Assignment:
Go through the entries below. Copy each line in which "agent" appears.

*** Material supplied ***

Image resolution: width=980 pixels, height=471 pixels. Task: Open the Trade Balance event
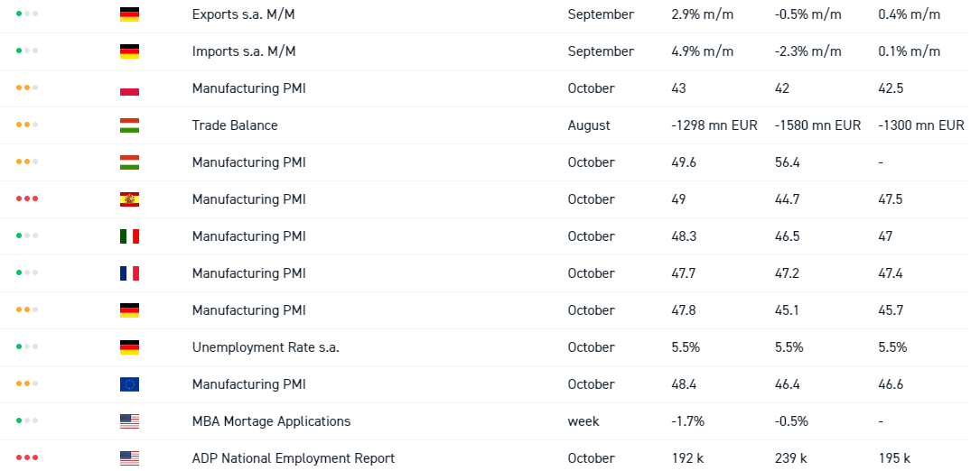pyautogui.click(x=235, y=125)
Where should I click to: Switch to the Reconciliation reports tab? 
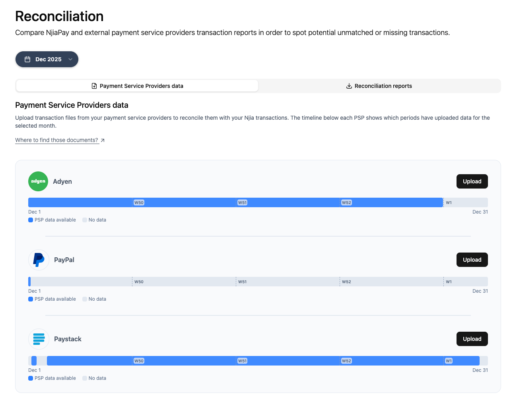(x=379, y=86)
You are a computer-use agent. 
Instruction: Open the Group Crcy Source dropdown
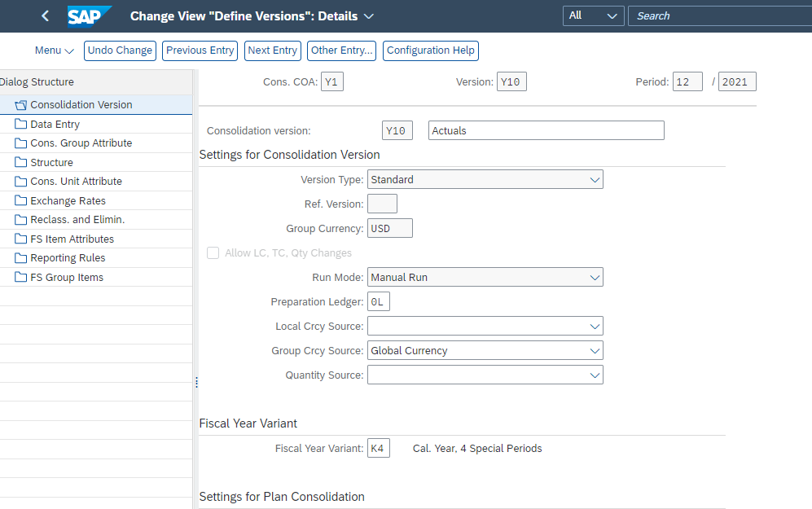click(595, 350)
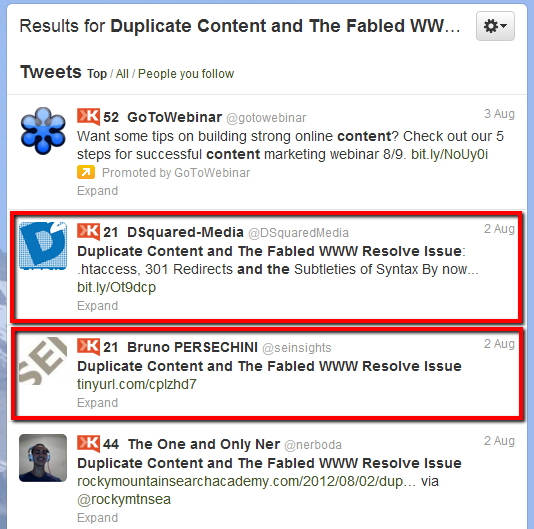
Task: Switch to the All tweets filter
Action: (122, 74)
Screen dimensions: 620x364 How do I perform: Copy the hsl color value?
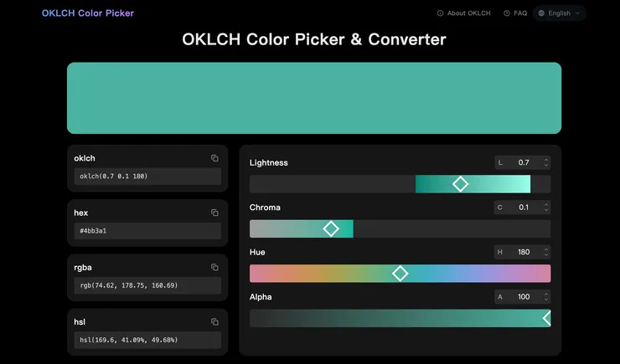tap(214, 321)
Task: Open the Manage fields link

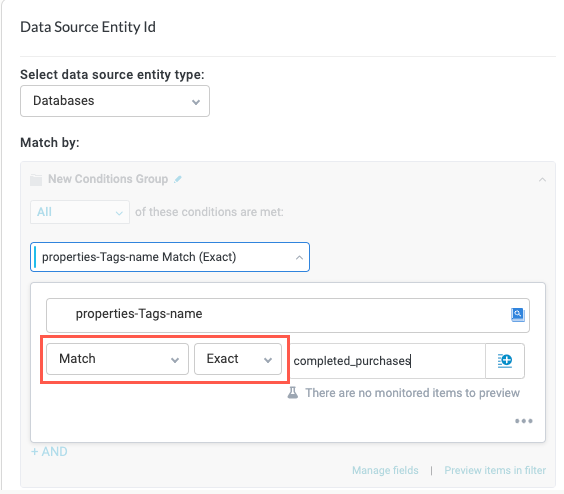Action: (x=385, y=470)
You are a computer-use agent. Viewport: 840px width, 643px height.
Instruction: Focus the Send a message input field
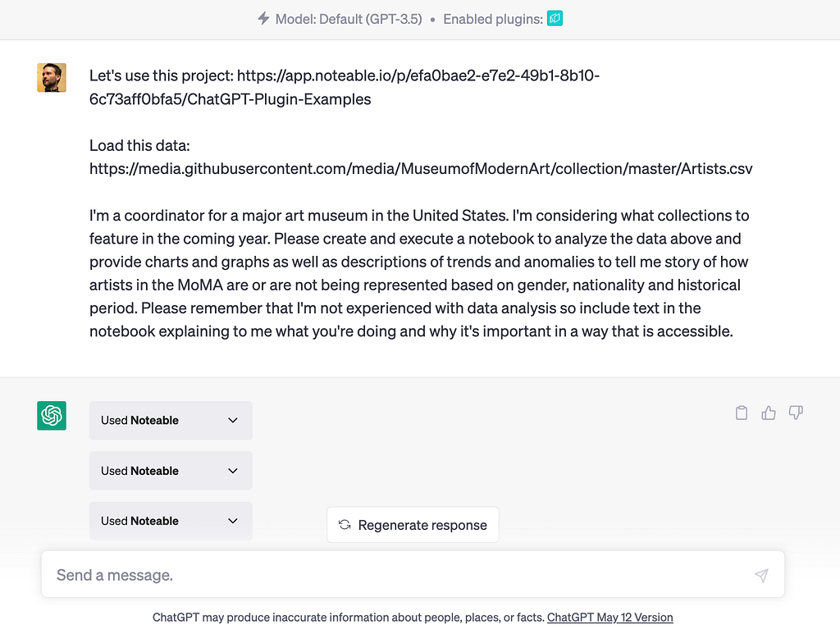pyautogui.click(x=413, y=574)
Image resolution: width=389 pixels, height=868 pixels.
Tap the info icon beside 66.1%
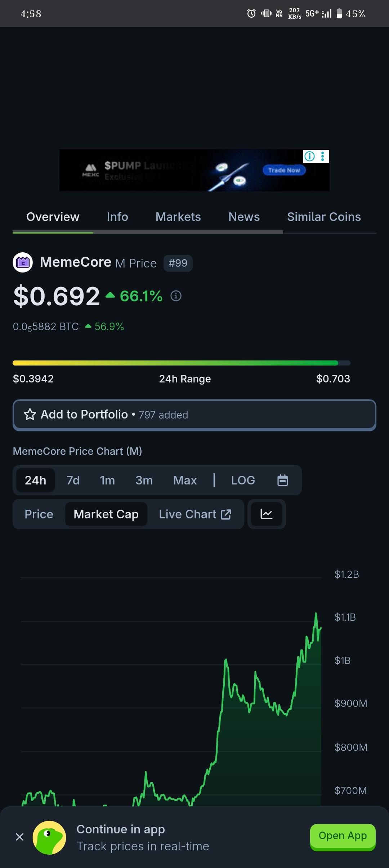pyautogui.click(x=176, y=296)
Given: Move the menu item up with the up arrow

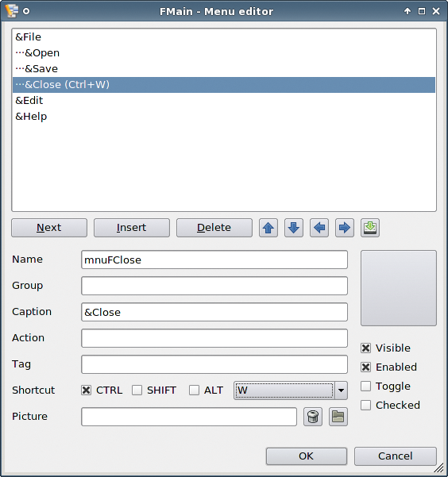Looking at the screenshot, I should pos(268,228).
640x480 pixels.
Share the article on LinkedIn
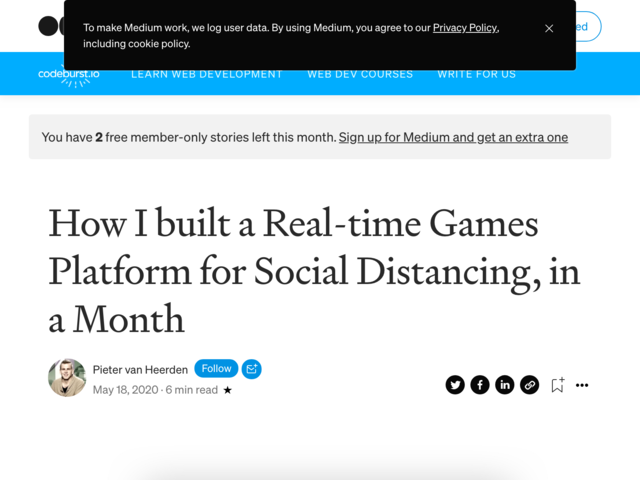[505, 385]
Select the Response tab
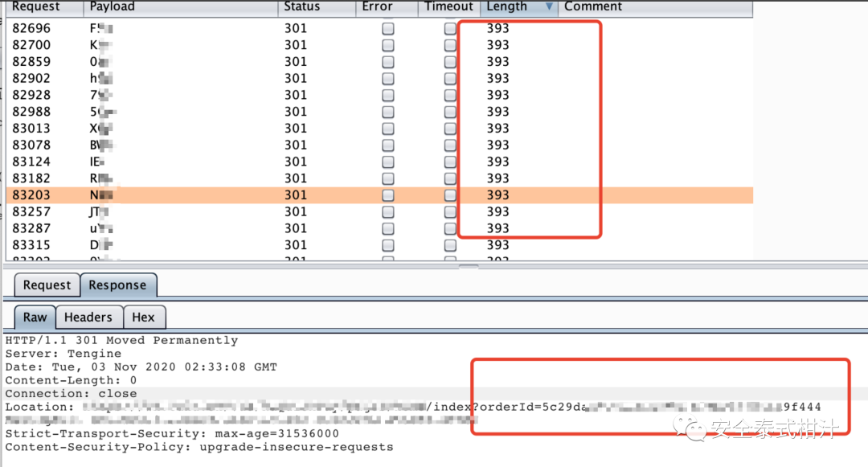This screenshot has height=467, width=868. (117, 285)
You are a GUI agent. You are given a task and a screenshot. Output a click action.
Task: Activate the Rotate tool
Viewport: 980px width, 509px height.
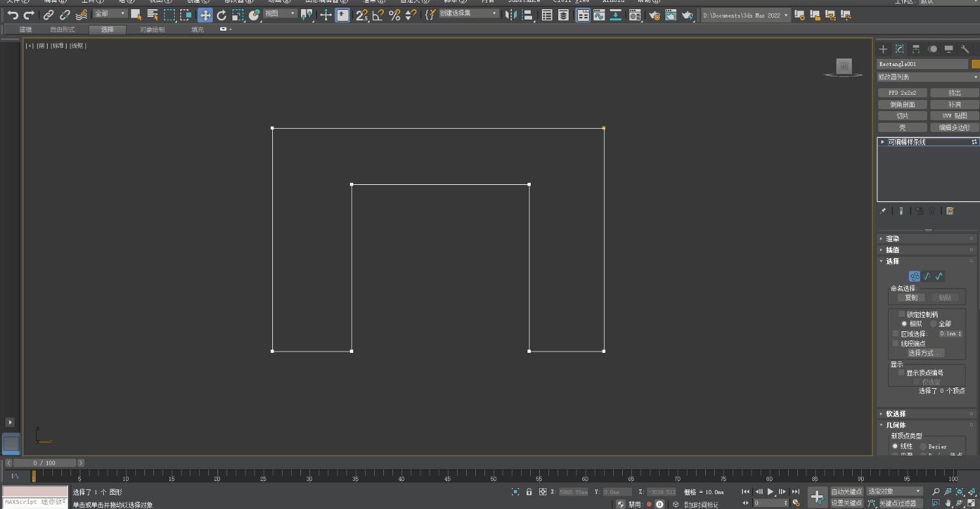(221, 15)
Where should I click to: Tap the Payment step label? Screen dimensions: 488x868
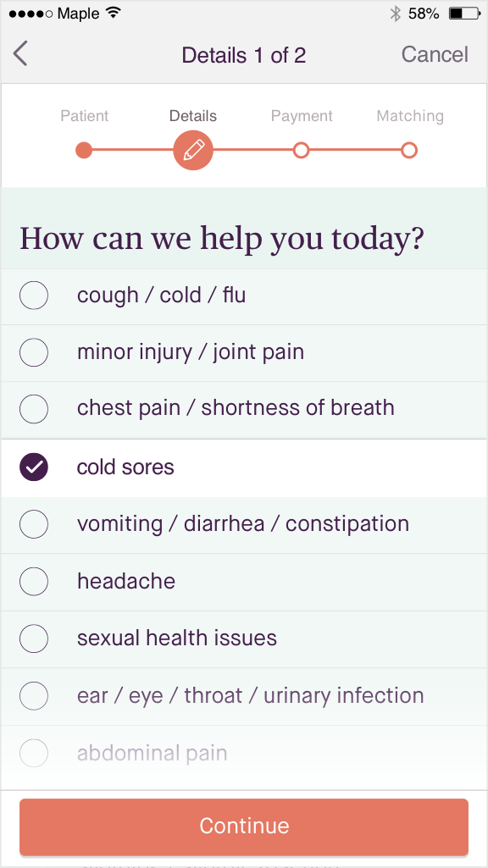[302, 116]
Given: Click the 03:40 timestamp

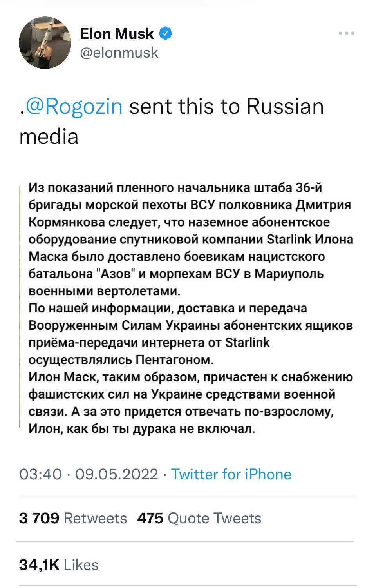Looking at the screenshot, I should click(40, 474).
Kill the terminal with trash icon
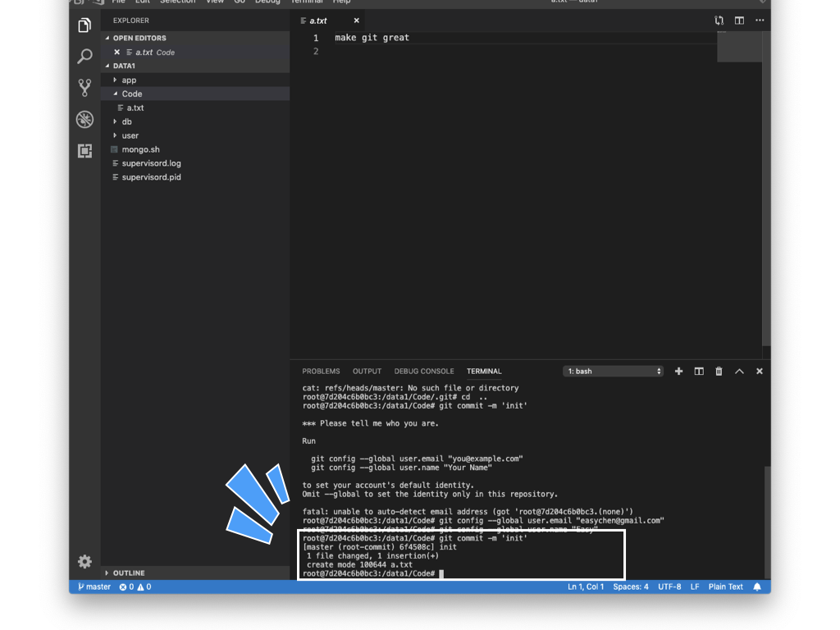840x630 pixels. (x=719, y=372)
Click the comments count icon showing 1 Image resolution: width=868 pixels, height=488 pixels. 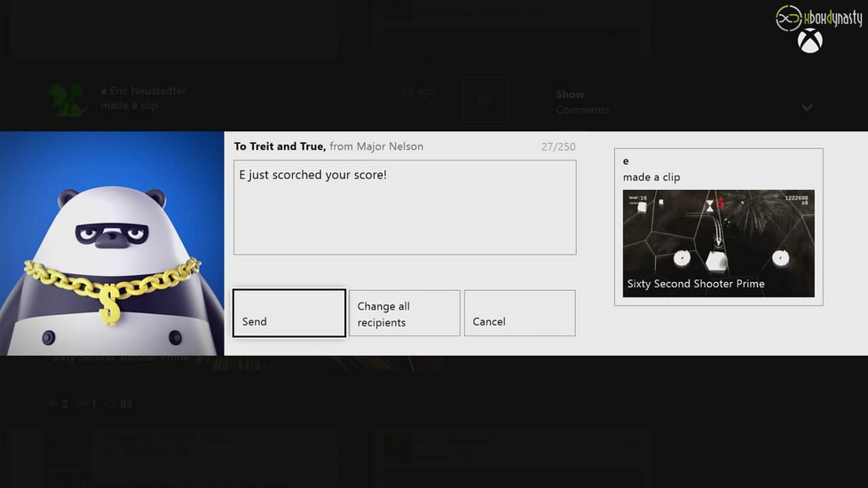[x=83, y=404]
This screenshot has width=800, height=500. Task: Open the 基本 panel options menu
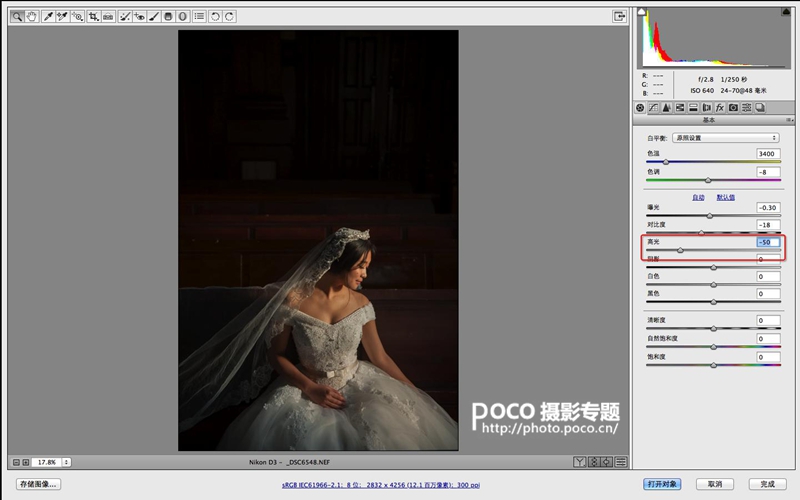click(789, 120)
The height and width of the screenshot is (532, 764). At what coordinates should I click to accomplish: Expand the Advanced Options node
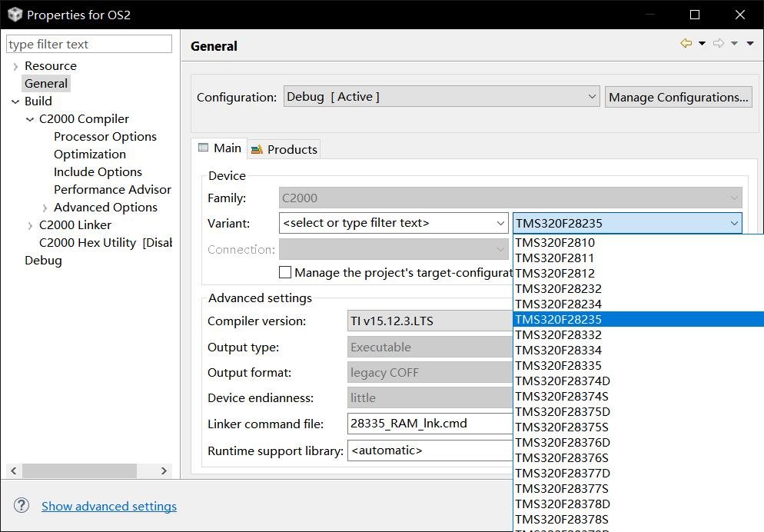click(x=45, y=208)
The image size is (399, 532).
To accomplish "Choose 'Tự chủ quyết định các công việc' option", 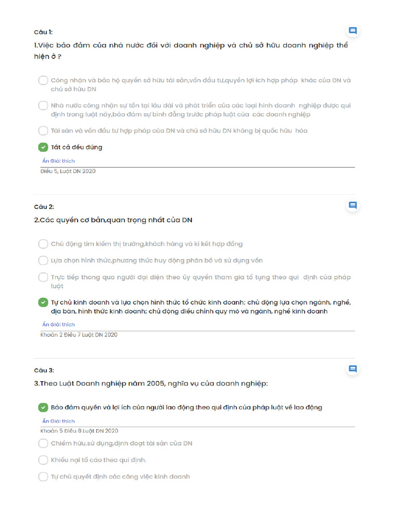I will pos(43,476).
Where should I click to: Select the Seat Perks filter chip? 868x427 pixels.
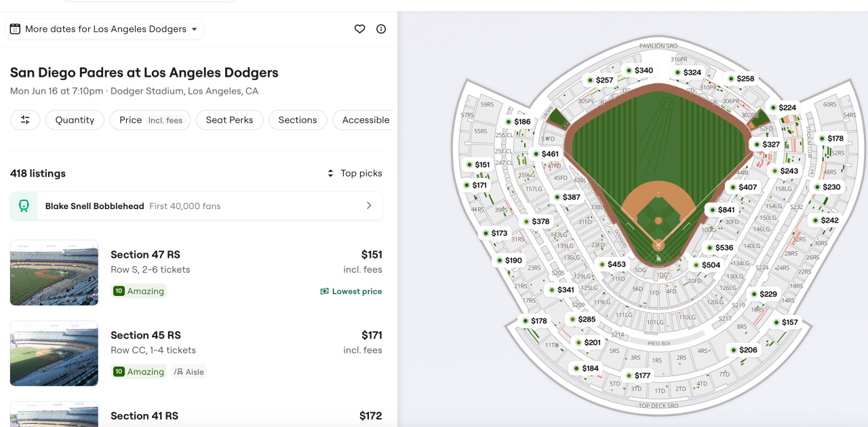tap(229, 120)
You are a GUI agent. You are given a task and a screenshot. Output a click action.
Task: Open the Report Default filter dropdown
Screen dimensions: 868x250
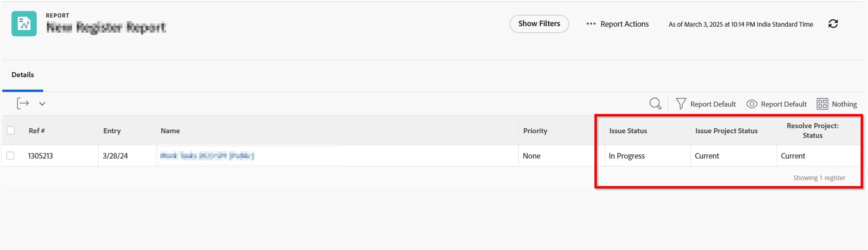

*** End of Material supplied ***

Exercise answer:
You are a computer-use agent. 
You are a computer-use agent. Viewport: 840px width, 643px height.
You are a GUI agent. You are given a task and a screenshot. Output a click action.
You are a GUI agent. You are given a task and a screenshot. Output a click action.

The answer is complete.